Opinion
CR-19-01331-001-PHX-DJH
06-10-2021
ORDER
Honorable Diane J. Humetewa United States District Judge
The Defendant has filed a Motion to Dismiss the Indictment (Doc. 39), and the Government has filed a Response (Doc. 44), to which the Defendant has Replied (Doc. 47). An oral argument was held on May 7, 2021. While the Motion was pending, the United States Supreme Court issued its opinion in United States v. Palomar-Santiago, 593 U.S. (2021) which prompted the Court to seek supplemental briefing on whether the opinion affected the instant Motion. The parties have provided that supplemental briefing. (See Docs. 52 and 53). The Court now issues its ruling.
I. Background
The Defendant is a citizen of Mexico and is currently 39 years old. The Defendant was indicted by a federal grand jury on November 19, 2019 for Reentry of a Removed Alien in violation of Title 8 U.S.C. § 1326(b)(1). (Doc. 1). The Defendant's first removal order, which forms the basis for the Indictment, occurred on December 21, 2000 following a hearing before an Immigration Judge (“IJ”). (Doc. 44-1) (Doc. 42). That hearing occurred after the Defendant was referred to the U.S. Immigration and Naturalization Service (“INS”) by a Maricopa County Superior Court judge following a conviction for felony possession of drug paraphernalia (Doc. 44-2). This December 2000 removal order formed the basis for the Defendant's subsequent removals from the United States, the last of which occurred on February 27, 2017. (Doc. 44-3). The Defendant claims that his 2000 removal order, which is an element of his pending § 1326(b)(1) charge, is invalid. Therefore, he moves this Court to dismiss the Indictment.

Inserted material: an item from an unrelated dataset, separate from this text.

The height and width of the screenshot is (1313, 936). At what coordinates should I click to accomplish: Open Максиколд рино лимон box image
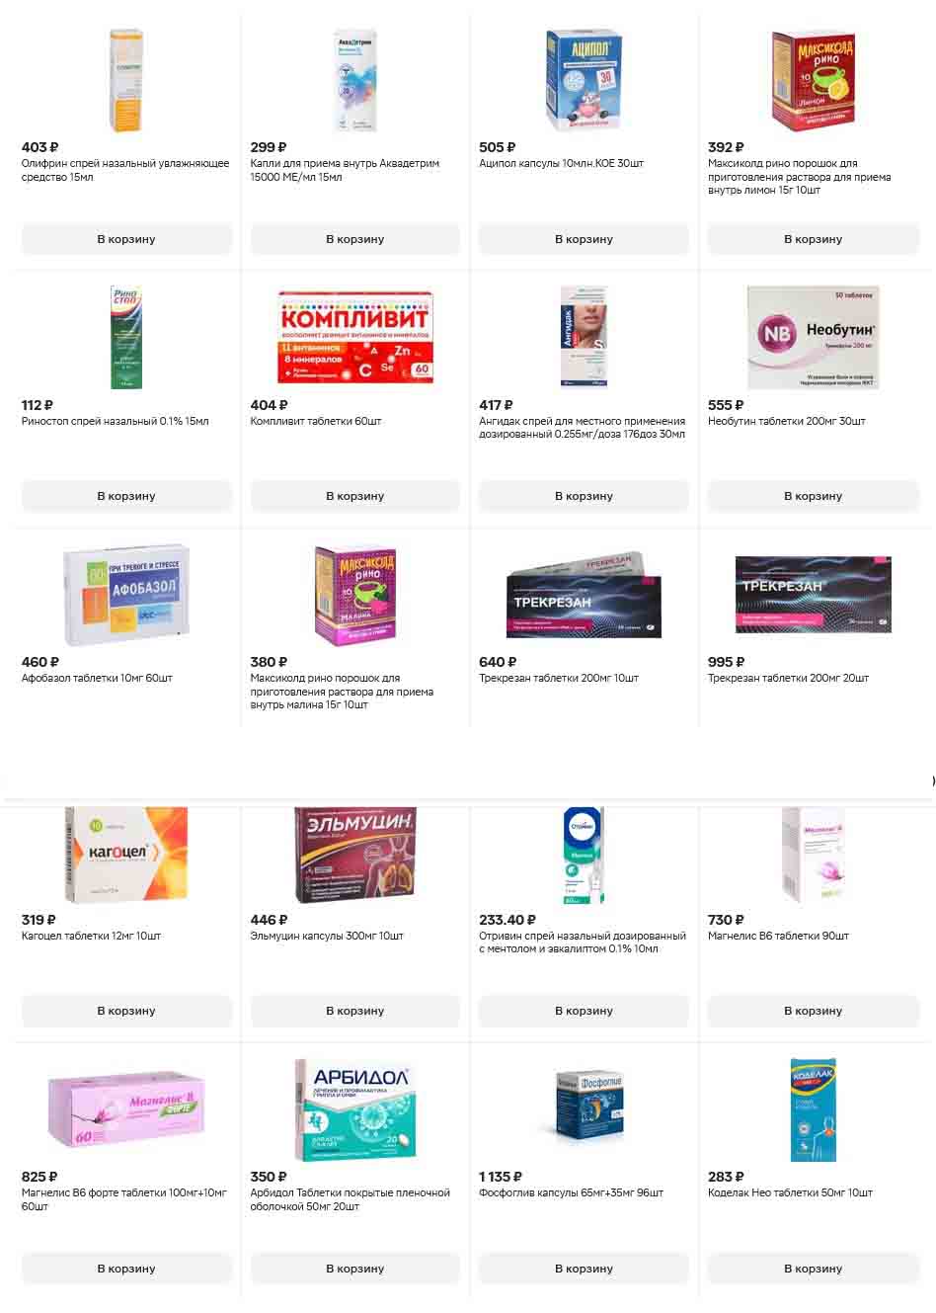814,81
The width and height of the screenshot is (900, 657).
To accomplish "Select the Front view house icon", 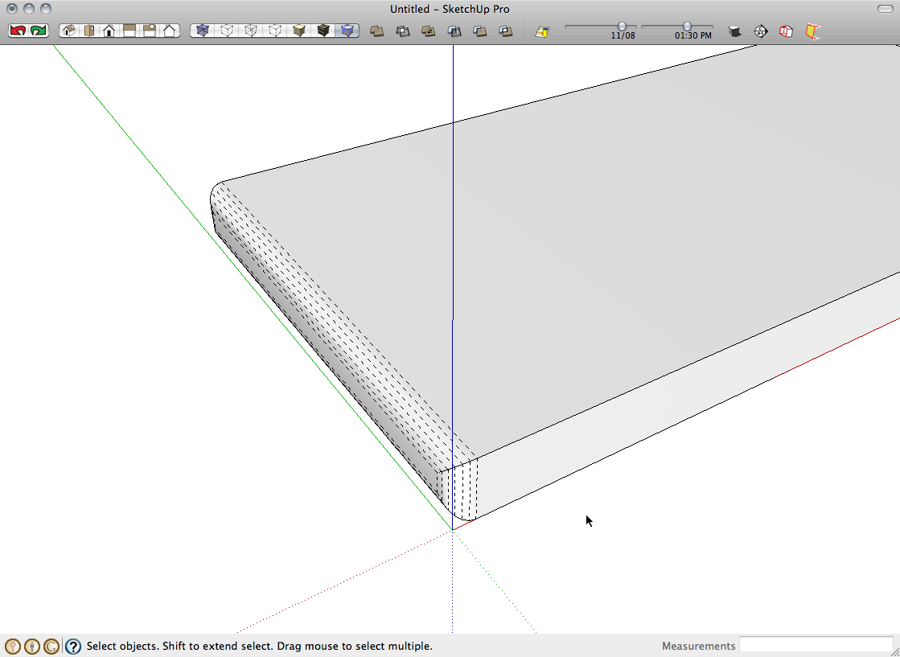I will pyautogui.click(x=109, y=31).
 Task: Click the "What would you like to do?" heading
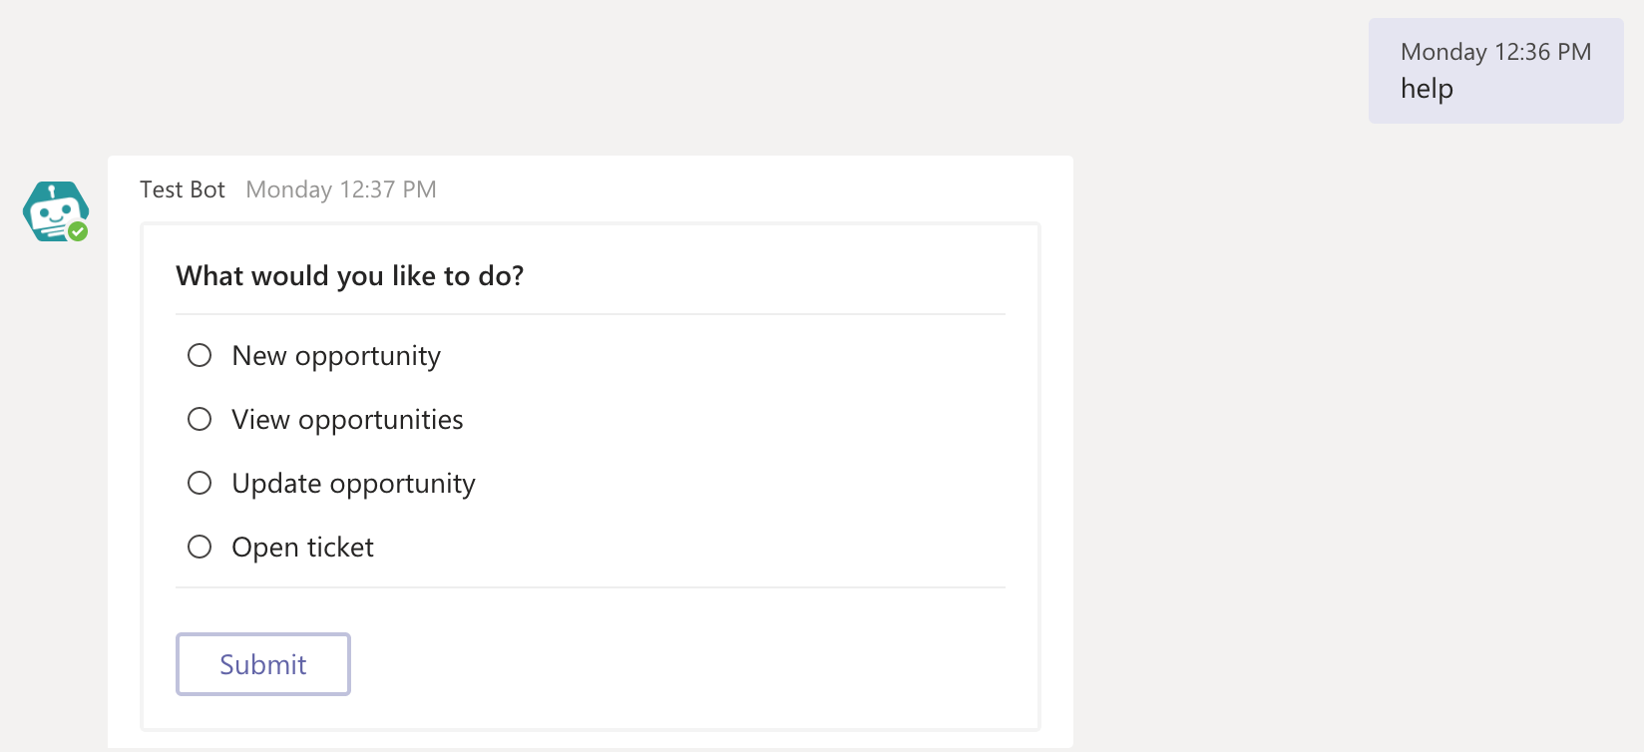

Doc. 42 is a recorded transcript of the removal proceedings that occurred on December 21, 2000.
II. Legal Standards
A defendant charged with a section 1326 violation has a due process right to collaterally attack his removal order because that order serves as a predicate element of the reentry charge. United States v. Ubaldo-Figueroa, 364 F.3d 1042, 2047 (9th Cir. 2004). Before United States v. Palomar-Santiago, in the Ninth Circuit, a defendant needed only demonstrate that the entry of the prior removal order was fundamentally unfair. 8 U.S.C. § 1326(d). In Palomar-Santiago, the Supreme Court held that this approach “is incompatible with the text of 1326(d).” 593 U.S. at 5.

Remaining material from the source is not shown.